**Work required:** When you reach the line in the listing below that contains "Viewport: 640px width, 480px height.", begin returning lines exactly as written, and stop after the line that contains "This screenshot has height=1456, width=819.". Return no other lines.

**Records to use:**
- - -
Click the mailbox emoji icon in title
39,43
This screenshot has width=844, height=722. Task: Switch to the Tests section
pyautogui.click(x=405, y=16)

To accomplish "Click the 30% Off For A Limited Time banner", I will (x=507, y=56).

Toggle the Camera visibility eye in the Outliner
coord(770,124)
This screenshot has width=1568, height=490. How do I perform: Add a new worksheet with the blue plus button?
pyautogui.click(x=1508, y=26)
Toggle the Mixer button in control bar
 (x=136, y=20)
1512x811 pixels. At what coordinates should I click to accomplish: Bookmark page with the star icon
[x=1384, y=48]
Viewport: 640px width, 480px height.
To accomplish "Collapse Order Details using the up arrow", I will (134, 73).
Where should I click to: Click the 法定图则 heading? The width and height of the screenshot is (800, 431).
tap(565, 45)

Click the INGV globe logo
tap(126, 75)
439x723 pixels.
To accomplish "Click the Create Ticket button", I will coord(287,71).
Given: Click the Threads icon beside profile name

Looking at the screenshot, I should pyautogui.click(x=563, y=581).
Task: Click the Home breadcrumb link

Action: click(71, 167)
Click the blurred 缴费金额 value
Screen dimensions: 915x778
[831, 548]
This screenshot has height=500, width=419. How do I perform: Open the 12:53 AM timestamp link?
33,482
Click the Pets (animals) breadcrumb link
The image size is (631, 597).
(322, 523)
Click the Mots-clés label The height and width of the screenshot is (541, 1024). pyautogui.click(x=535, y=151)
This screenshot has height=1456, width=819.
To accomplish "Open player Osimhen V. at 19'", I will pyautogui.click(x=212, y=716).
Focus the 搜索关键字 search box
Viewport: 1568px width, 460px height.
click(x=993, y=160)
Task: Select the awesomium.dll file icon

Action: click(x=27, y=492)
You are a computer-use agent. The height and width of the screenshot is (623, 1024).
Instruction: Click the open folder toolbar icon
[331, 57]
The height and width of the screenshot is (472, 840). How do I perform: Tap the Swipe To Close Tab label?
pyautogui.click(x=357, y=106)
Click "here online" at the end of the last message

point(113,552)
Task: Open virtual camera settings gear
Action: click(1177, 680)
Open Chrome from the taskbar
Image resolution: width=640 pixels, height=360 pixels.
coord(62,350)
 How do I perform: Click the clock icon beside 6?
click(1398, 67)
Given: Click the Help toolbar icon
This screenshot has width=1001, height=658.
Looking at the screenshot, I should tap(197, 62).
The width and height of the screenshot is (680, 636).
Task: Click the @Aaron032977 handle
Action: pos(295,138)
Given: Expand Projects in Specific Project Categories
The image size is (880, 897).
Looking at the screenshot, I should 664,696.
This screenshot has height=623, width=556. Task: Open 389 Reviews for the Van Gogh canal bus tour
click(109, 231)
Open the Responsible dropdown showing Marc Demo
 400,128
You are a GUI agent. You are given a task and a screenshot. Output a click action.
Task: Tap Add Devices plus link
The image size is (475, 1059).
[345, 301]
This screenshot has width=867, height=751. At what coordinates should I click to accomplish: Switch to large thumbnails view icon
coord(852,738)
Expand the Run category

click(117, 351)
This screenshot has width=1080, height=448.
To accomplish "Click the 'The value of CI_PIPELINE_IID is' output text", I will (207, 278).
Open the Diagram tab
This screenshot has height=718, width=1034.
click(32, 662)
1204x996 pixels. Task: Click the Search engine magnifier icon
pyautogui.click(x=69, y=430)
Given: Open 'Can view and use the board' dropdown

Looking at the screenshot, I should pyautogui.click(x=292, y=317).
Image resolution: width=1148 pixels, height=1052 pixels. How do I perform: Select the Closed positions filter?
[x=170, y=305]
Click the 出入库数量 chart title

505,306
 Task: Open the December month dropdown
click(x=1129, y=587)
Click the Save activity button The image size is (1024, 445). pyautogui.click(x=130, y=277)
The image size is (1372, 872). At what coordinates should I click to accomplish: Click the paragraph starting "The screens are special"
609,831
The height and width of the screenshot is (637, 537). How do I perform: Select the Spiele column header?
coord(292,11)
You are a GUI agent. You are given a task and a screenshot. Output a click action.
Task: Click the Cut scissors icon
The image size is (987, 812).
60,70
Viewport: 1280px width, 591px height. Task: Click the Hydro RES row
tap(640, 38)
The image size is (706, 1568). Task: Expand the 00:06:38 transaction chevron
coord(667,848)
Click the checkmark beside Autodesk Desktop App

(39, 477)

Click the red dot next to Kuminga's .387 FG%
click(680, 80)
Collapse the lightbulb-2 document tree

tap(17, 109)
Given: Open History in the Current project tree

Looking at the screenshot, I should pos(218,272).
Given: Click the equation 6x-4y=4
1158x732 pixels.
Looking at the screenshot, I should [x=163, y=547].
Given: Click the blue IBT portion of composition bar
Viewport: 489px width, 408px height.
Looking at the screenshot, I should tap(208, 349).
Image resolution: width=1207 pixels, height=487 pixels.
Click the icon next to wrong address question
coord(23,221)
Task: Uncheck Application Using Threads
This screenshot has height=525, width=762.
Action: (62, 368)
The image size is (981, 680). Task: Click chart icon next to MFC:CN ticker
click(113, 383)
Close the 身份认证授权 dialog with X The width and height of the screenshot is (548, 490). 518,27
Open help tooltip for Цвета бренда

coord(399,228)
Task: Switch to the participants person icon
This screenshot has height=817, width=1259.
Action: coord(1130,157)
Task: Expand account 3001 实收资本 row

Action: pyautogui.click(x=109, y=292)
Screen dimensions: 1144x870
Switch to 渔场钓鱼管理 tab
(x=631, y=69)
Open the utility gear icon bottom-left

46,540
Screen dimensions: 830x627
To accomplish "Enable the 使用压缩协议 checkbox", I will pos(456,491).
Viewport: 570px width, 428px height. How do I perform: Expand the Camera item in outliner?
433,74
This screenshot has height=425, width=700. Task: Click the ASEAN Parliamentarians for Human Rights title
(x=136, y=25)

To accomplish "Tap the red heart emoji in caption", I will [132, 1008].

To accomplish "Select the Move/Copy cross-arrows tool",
- - -
**Output of the task:**
Viewport: 640px width, 480px height.
To accomplish "Collapse Order Details using the up arrow", I will (134, 73).
Where should I click to: Click the 法定图则 heading? The width and height of the screenshot is (800, 431).
tap(565, 45)

Click the INGV globe logo
tap(126, 75)
439x723 pixels.
To accomplish "Click the Create Ticket button", I will coord(287,71).
Given: Click the Threads icon beside profile name

Looking at the screenshot, I should pyautogui.click(x=563, y=581).
Task: Click the Home breadcrumb link

Action: click(71, 167)
Click the blurred 缴费金额 value
Screen dimensions: 915x778
[831, 548]
This screenshot has height=500, width=419. How do I perform: Open the 12:53 AM timestamp link?
33,482
Click the Pets (animals) breadcrumb link
The image size is (631, 597).
(322, 523)
Click the Mots-clés label The height and width of the screenshot is (541, 1024). pyautogui.click(x=535, y=151)
This screenshot has height=1456, width=819.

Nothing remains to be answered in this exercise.